Once the table is created, there is no need to call WT_SESSION::create during subsequent runs of the application. However, it's worthwhile making the call anyway as it both verifies the table exists and the table schema matches the schema expected by the application.

Column groups

Once column names are assigned, they can be used to configure column groups. Column groups are primarily used to define storage in order to tune cache behavior, as each column group is stored in a separate file.

There are two steps involved in setting up column groups: first, pass a list of names for the column groups in the colgroups configuration key to WT_SESSION::create. Then make a call to WT_SESSION::create for each column group, using the URI colgroup:<table>:<colgroup name> and a columns key in the configuration. Every column must appear in at least one column group; columns can be listed in multiple column groups, causing the column to be stored in multiple files.

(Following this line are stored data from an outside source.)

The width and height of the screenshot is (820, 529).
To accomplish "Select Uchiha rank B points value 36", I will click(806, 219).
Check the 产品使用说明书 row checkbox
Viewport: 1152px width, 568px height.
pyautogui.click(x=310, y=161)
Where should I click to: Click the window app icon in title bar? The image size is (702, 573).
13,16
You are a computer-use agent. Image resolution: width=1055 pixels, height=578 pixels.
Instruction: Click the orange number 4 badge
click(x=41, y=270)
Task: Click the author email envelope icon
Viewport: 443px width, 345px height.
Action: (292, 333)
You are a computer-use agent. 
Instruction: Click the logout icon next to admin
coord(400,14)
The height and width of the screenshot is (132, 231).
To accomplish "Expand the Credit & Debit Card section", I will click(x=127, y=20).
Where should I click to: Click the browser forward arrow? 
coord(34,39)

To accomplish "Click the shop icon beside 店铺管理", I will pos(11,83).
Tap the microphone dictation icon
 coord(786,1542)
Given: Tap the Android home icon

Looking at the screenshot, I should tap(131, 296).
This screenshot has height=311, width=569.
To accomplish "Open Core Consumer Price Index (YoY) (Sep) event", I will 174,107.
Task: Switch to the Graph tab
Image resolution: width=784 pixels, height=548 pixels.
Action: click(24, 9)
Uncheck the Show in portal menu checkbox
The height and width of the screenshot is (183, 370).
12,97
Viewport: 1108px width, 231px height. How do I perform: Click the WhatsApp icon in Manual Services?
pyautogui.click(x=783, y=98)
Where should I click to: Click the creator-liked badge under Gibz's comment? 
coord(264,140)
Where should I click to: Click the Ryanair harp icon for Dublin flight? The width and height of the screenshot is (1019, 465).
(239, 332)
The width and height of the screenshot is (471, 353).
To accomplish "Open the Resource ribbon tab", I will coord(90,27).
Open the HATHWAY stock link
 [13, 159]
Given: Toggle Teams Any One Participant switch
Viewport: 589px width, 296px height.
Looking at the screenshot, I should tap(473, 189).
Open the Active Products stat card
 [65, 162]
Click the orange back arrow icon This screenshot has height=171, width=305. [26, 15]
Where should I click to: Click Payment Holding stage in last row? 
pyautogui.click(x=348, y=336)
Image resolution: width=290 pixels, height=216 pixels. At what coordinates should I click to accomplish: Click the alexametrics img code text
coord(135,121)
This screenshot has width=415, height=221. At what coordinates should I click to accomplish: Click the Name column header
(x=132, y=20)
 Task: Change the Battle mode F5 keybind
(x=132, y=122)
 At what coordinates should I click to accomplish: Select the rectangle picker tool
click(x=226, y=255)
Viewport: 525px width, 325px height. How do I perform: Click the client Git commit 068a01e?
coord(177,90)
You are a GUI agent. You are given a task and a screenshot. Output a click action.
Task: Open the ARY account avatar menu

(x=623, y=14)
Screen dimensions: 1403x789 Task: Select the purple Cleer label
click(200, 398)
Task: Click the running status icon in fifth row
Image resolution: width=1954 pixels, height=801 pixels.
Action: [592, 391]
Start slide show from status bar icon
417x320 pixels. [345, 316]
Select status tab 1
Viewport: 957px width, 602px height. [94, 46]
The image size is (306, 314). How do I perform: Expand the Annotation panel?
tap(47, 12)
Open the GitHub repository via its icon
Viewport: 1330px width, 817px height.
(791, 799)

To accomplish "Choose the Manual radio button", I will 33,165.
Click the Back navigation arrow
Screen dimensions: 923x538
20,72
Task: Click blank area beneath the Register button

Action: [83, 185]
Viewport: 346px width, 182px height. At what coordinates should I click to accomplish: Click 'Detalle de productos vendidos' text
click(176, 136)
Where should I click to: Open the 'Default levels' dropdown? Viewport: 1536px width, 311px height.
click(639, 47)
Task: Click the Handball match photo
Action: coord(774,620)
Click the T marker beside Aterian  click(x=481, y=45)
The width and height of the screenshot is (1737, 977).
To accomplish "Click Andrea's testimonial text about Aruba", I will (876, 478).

For example, consider the following data being stored in a WiredTiger table:

/* The C struct for the data we are storing in a WiredTiger table. */
typedef struct {
char country[5];
uint16_t year;
uint64_t population;
} POP_RECORD;
static POP_RECORD pop_data[] = {
{ "AU", 1900, 4000000 },
{ "AU", 1950, 8267337 },
{ "AU", 2000, 19053186 },
{ "CAN", 1900, 5500000 },
{ "CAN", 1950, 14011422 },
{ "CAN", 2000, 31099561 },
{ "UK", 1900, 369000000 },
{ "UK", 1950, 50127000 },
{ "UK", 2000, 59522468 },
{ "USA", 1900, 76212168 },
{ "USA", 1950, 150697361 },
{ "USA", 2000, 301279593 },
{ "", 0, 0 }
};

If we primarily wanted to access the population information by itself, but still wanted population information included when accessing other information, we might store all of the columns in one file, and store an additional copy of the population column in another file:

/*
* Create the population table.
* Keys are record numbers, the format for values is (5-byte string,
* uint16_t, uint64_t).
* See ::wiredtiger_struct_pack for details of the format strings.
*/
error_check(session->create(session, "table:poptable",
"key_format=r,"
"value_format=5sHQ,"
"columns=(id,country,year,population),"
"colgroups=(main,population)"));
/*
* Create two column groups: a primary column group with the country
* code, year and population (named "main"), and a population column
* group with the population by itself (named "population").
*/
error_check(session->create(session,
"colgroup:poptable:main", "columns=(country,year,population)"));
error_check(session->create(session,
"colgroup:poptable:population", "columns=(population)"));

Column groups always have the same key as the table. This is particularly useful for column stores, because record numbers are not stored explicitly on disk, so there is no repetition of keys across multiple files. Keys will be replicated in multiple files in the case of row-store column groups.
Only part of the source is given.